• **Passage**
- - -
He wants to spend nearly $2 trillion over four years on increasing renewable power and creating incentives to build more energy-efficient buildings, homes and cars. Biden says this would create 10 million jobs in the clean-energy sector, triple the current total.
He doesn’t support the Green New Deal, which calls for the U.S. to run on 100% renewable energy within 10 years. Progressives will try to pull him toward its goals.
But again, without a friendly Senate, Biden’s climate plan won’t go far. The top 20 recipients of campaign contributions from the oil and gas industries in the Senate this year were all Republicans, led by Sen. John Cornyn, the just-re-elected Texan, who received $900,725, according the nonpartisan Center for Responsive Politics.
Free college — for some: Biden proposed to make public college education tuition-free for students whose families make less than $125,000 annually. That would also include tuition at historically Black colleges and universities, about half of which are private. He would make community college free for everyone, regardless of income.
That entire plan would cost $683 billion over the next 10 years. A Georgetown University study said it would pay for itself over a decade in the form of higher tax revenue from people who would have better jobs than if they hadn’t gone to college.
However, there’s a big question hovering over the plan. Biden says the federal government would cover two-thirds of the tuition costs, with states picking up the rest. But the pandemic has crushed many state budgets. California, for example, had to cut spending on its public universities this year to help eliminate a $54 billion deficit.
Biden is also backing a plan that would eliminate up to $10,000 in student loan debt.
Raising the minimum wage: Biden has said he supports raising the federal minimum wage to $15 an hour, to be phased in over several years. This is a favorite of progressives like Sanders and Massachusetts Sen. Elizabeth Warren.
- - -
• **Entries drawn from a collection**
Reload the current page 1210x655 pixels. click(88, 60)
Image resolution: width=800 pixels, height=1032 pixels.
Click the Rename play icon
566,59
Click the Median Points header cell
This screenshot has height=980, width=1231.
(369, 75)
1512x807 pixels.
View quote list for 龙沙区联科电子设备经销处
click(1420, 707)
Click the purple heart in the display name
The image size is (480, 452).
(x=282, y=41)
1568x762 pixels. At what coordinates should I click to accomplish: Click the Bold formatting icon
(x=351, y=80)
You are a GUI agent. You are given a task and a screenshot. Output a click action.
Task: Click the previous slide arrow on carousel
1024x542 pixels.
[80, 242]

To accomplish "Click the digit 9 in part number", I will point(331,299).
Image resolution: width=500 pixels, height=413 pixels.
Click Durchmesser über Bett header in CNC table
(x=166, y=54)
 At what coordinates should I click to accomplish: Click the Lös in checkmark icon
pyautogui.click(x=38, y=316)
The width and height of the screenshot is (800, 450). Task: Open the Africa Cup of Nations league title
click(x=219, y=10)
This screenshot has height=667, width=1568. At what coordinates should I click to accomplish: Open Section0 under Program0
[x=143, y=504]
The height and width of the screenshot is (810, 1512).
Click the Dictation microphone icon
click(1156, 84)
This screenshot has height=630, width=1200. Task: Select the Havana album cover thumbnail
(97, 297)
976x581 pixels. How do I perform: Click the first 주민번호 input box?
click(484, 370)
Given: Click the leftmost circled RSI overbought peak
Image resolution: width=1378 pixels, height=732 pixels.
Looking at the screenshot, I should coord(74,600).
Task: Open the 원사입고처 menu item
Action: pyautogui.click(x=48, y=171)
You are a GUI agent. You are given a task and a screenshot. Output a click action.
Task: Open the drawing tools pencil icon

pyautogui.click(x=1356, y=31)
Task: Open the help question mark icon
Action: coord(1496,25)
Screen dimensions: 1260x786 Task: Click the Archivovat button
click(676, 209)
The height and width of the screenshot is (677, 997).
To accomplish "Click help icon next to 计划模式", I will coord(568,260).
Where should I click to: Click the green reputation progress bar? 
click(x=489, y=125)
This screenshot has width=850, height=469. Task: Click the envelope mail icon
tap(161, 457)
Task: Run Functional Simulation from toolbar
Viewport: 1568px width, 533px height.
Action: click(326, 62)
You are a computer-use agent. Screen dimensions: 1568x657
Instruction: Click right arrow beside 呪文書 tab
- - -
• **Tasks and exercises**
#1 Output the part of the passage on Biden's proposals between "Raising the minimum" and "Sen. Elizabeth Warren.", inclusive.
#2 According to the passage on Biden's proposals, what would the entire free college plan cost over the next 10 years?
#3 Take the passage on Biden's proposals further, picking up after its final sentence.
This data was taken from a separate source.

• **Solved tasks**
#1
Raising the minimum wage: Biden has said he supports raising the federal minimum wage to $15 an hour, to be phased in over several years. This is a favorite of progressives like Sanders and Massachusetts Sen. Elizabeth Warren.

#2 $683 billion

#3
However, he might have trouble getting more moderate Democrats from states with a lower cost of living to support raising the federal wage floor from its current $7.25 an hour — let alone Senate Republicans. The wage hasn’t been raised since 2009. (It’s now $12 or $13 an hour in California, depending on how many workers an employer has, and is scheduled to increase to $15 in 2023. It’s already that high or higher in several Bay Area cities.)
Higher taxes for the rich, corporations: So how would Biden pay for all these programs? He wants to raise taxes on wealthy Americans and corporations.
He proposes raising the top income tax rate to 39.6% for people making more than $400,000, the level it was under Obama. He would also increase the corporate tax rate to 28% from its current 21%. And he would raise the capital gains tax rate to 39.6% for investment income above $1 million.
These proposals would raise an estimated $4.1 trillion over a decade. Of course, any attempt to raise taxes would be fiercely opposed by the GOP, which passed a huge tax cut in 2017 that predominantly favored corporations and wealthier Americans. So if the GOP runs the Senate, Biden’s tax proposals would never see daylight.
Unless Democrats somehow win the Senate, Biden’s first call as president-elect may be to McConnell. Some negotiation will be in order if Biden wants to get anything done.